What to produce:
Within the data that follows, tally every line containing "computer". Provide only the tally.

The input:
-------

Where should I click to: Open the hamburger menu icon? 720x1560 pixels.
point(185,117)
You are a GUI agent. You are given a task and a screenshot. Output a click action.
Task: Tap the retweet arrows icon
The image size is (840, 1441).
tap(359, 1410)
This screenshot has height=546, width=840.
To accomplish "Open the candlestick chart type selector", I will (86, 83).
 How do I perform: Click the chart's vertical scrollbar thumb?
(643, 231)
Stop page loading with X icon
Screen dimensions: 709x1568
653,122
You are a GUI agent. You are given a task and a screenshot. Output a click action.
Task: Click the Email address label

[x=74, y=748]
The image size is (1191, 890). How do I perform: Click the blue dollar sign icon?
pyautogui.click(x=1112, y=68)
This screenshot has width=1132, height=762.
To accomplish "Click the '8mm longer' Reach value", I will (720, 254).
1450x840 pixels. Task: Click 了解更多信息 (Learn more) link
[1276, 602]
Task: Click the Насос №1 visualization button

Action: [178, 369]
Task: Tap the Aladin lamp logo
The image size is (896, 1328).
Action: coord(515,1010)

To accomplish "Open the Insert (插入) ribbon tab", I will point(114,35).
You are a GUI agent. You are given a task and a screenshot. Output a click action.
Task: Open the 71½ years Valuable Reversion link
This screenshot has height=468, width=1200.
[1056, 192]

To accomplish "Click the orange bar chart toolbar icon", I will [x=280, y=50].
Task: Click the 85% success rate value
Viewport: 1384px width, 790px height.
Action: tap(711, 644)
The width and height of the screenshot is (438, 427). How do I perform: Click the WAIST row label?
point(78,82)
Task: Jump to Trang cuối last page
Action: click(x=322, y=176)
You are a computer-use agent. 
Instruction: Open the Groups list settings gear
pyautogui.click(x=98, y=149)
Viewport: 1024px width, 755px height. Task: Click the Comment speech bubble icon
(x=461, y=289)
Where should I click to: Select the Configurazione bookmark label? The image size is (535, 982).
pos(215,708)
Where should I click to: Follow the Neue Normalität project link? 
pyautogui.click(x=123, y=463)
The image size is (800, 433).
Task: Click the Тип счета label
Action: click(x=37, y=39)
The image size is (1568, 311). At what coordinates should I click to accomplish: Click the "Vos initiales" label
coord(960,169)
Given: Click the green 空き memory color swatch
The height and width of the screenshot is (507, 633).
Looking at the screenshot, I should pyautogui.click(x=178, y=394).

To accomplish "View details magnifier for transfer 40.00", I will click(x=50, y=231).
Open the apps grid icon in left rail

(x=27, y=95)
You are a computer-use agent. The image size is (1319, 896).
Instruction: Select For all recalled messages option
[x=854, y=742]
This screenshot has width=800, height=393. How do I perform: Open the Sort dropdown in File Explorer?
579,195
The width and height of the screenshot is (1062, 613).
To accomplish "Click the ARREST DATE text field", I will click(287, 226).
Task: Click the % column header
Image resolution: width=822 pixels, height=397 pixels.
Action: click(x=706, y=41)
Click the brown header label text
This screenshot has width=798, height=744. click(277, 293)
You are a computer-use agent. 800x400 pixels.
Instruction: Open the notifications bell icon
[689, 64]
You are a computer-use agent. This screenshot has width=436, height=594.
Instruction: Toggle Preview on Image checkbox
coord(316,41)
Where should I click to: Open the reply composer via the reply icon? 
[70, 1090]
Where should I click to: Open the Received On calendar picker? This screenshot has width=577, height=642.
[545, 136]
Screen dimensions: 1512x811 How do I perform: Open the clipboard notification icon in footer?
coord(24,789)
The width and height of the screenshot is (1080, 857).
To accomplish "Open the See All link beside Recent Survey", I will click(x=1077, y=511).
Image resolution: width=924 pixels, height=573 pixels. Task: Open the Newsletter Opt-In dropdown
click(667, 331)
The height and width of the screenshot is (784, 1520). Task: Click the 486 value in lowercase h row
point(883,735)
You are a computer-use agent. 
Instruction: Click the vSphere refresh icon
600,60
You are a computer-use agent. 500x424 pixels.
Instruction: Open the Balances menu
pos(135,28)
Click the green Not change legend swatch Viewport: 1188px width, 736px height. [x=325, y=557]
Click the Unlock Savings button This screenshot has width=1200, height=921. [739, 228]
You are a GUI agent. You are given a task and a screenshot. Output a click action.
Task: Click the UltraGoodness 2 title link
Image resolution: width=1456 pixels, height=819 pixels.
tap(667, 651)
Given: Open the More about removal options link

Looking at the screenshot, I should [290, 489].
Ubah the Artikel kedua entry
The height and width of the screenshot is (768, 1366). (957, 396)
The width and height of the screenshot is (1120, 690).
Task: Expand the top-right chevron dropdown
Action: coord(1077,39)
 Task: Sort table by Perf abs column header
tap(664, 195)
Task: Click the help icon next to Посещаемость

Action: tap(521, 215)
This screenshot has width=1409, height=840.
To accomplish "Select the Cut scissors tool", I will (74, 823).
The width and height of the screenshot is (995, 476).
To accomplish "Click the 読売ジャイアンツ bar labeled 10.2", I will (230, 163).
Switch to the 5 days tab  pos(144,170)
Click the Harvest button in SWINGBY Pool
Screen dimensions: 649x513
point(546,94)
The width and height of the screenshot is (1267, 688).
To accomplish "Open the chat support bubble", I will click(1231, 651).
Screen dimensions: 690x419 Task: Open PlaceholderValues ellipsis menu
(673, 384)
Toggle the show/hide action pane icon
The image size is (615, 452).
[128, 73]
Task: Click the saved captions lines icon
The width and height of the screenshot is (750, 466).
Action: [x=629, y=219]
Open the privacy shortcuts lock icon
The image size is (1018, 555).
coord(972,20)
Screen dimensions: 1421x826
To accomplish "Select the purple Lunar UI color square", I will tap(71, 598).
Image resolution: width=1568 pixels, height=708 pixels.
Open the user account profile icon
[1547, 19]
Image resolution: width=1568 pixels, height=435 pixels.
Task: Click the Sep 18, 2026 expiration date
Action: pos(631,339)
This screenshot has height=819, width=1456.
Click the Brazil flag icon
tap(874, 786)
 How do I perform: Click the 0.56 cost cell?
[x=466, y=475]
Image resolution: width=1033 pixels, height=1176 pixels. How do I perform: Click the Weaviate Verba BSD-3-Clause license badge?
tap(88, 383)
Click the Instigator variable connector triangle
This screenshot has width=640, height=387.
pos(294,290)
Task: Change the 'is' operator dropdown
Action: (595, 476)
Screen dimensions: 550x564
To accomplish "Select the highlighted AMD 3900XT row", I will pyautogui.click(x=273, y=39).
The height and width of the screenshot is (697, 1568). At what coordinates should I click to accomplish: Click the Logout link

-------

Exercise solution:
6